Flight checklists have saved thousands of lives. In abstracting and decentralising routine operations, they catch careless mechanical oversights that could otherwise cause or worsen accidents. Their simplicity conceals a wealth of research and experience that pilots could not otherwise access. Checklists free the flight crew to use their skill and professional judgement elsewhere. Other industries might improve their effectiveness by using checklists, ensuring that emergencies occur less often, and that people are better prepared when they do. But very few industries do.

This book describes Atul Gawande, a surgeon, leading a World Health Organisation initiative to drive the creation and adoption of three checklists for use in operating theatres around the world: one before anaesthetic, another before the first incision, and another after operation. The team encounters considerable design and social challenges. They must determine whether to adopt a read-do or do-confirm approach, work out what to put in and what to leave out, make the standardised list relevant to different types of hospital around the world, decide who should be responsible for imposing it during surgery, persuade people to use it, and test its effectiveness. His team’s final checklists, with a total of just nineteen points, were put into practice in a three-month trial involving eight hospitals. The results are significant: the checklists prevent between a quarter and a half of complications and patient deaths during surgery. But even in the light of the success of such a simple intervention, it is difficult to encourage many hospitals to adopt them.

This is a cultural problem. In general, checklists are not popular wherever heroism and the skills of the individual are celebrated and rewarded. Surgery is such a field, but Atul Gawande also considers the world of investment finance, where a handful of successful investors made their own private checklists. Surgeons are accustomed to rebutting interference and protecting their own interests, and can find the imposition of a checklist demeaning. Atul Gawande argues that this attitude can be overcome, and must be. His surgical checklist includes a stage where people introduce themselves and their roles before the operation. For psychological reasons, this is one of the most important checks: simply taking time to learn colleagues’ names can dramatically improve the effectiveness of an operating team.

Even in unpredictable situations, and even when qualified, experienced people are in control, it is usually simple oversights that cause trouble. A good checklist will prevent many problems altogether.
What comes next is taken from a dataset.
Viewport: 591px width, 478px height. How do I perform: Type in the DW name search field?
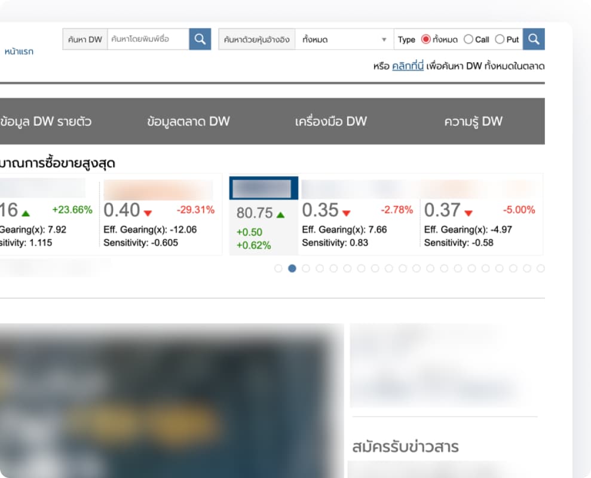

In forcing preparation of contingency plans, it will also improve the chance of success whenever an emergency occurs, options dwindle, and focus starts to narrow. Forcing people to cross-check their work with colleagues empowers subordinates to speak up, share knowledge, and co-operate, which catches more mistakes.

At their best, checklists actively create a strong team discipline. The aviation industry, where every accident is analysed forensically, was the first to come to this conclusion. It had to transform the way it saw the world, and other organisations should do the same.